- _TASKS TO CARRY OUT_:
(a) In the text on Donald Mackay, turn the paragraph beginning "In parliament, Mackay frequently spoke" into a short bulleted list that keeps its main facts.
(b) Write the next part of the text about Donald Mackay's political career, picking up after its final sentence.

TEXT EXCERPT Start Marker

The Mackay family was one among multiple aristocratic families inspired by the Réveil, and Mackay's father had sided with the confessional anti-revolutionaries in parliament. Despite this background as well as his personal religious conviction, Donald Mackay had come into contact with liberal and progressive ideas in Leiden, and these liberal convictions had been reinforced by his time in London. As a liberal candidate, he contested the 1871 Dutch general election in the constituency of Tiel, which included his ancestral estate at Ophemert. He narrowly defeated the incumbent anti-revolutionary MP Theo, Count van Lynden van Sandenburg, and took office as member of parliament on 18 September 1871. He was re-elected in 1875.

In parliament, Mackay frequently spoke on colonial affairs, education, foreign affairs and judicial matters. He belonged to the more radical wing of the liberal party, and was a supporter of Samuel van Houten in his efforts to introduce social legislation. In 1871, he spoke in favour of and voted for the bill to repeal the ban on trade unions, which was passed by a narrow majority. In 1873, he delivered a speech in favour of Van Houten's bill banning child labour, drawing on his experience in England and citing British statesmen such as Anthony Ashley-Cooper, 7th Earl of Shaftesbury and A. J. Mundella.

According to the historian Pieter Geyl, "Mackay was an active member of parliament and spoke knowledgeably on a wide range of subjects. He was no great orator, though he was a good speaker, and a certain measured dignity, combined with the evident and acknowledged integrity of his character, commanded respect, whilst the thoroughness of his preparation and the breadth of his knowledge always made it worthwhile to listen to him." Mackay was a well-known figure in The Hague thanks to his wide-ranging intellectual interests. He was also a welcome guest at court, at least with Queen Sophie, who had a keen appreciation for intellectual culture.

==Political career in the United Kingdom==
Lord Reay succeeded his father in 1876 and was naturalised as a British subject in 1877. He was created Baron Reay, of Durness in the County of Sutherland, in the Peerage of the United Kingdom, in 1881. In 1885 he was appointed Governor of Bombay, a post he held until 1890. He was appointed a Knight Grand Commander of the Most Eminent Order of the Indian Empire in 1887 and a Knight Grand Commander of the Most Exalted Order of the Star of India in 1890. After his return to Britain he served as Under-Secretary of State for India between 1894 and 1895 in Lord Rosebery Liberal administration. He was also a British delegate at the Second Peace Conference which led to the signing of the Hague Convention 1907. Other British delegates included Ernest Satow and Eyre Crowe.

TEXT EXCERPT End Marker
DATASET EXTRACT Start Marker

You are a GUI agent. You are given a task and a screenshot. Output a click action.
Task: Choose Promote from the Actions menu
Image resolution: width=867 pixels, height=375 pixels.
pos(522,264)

DATASET EXTRACT End Marker

- _EXERCISE RESPONSES_:
(a)
- Spoke often on colonial affairs, education, foreign affairs and judicial matters
- Belonged to the more radical wing of the liberal party and supported Samuel van Houten's efforts to introduce social legislation
- 1871: spoke in favor of and voted for the bill repealing the ban on trade unions, which passed by a narrow majority
- 1873: gave a speech supporting Van Houten's bill banning child labor, drawing on his experience in England and citing British statesmen such as the 7th Earl of Shaftesbury and A. J. Mundella

(b)
Perhaps his most memorable contribution to politics was during the crisis over the People's Budget of 1909–10, where the House of Lords, violating a convention going back more than 200 years, rejected the Budget. Reay strongly opposed this act, and gave the memorable warning: "Oligarchies are seldom destroyed and more frequently commit suicide".

==Other public appointments==
Apart from his political and administrative career Lord Reay was Rector of St Andrews University from 1884 to 1886, Chairman of the London School Board (1897–1904), President of the Royal Asiatic Society (1893–1921) and University College, London, and the first President of the British Academy from 1902 to 1907. He was also Lord Lieutenant of Roxburghshire from 1892 to 1918 and served as President of the first day of the 1882 Co-operative Congress. He was sworn of the Privy Council in 1906 and made a Knight of the Thistle in 1911.

He received an honorary doctorate (LL.D) from the University of Glasgow during their 450th jubilee celebrations in June 1901.

He remained in contact with the Dutch community and attended the reception and spoke with the famous Dutch writer Louis Couperus (1863–1923) on the occasion of his visit to London in June 1921, being invited by the Dutch ambassador in London, René de Marees van Swinderen (1860–1955), and which visit was mainly organised by his translator Alexander Teixeira de Mattos (1865–1921).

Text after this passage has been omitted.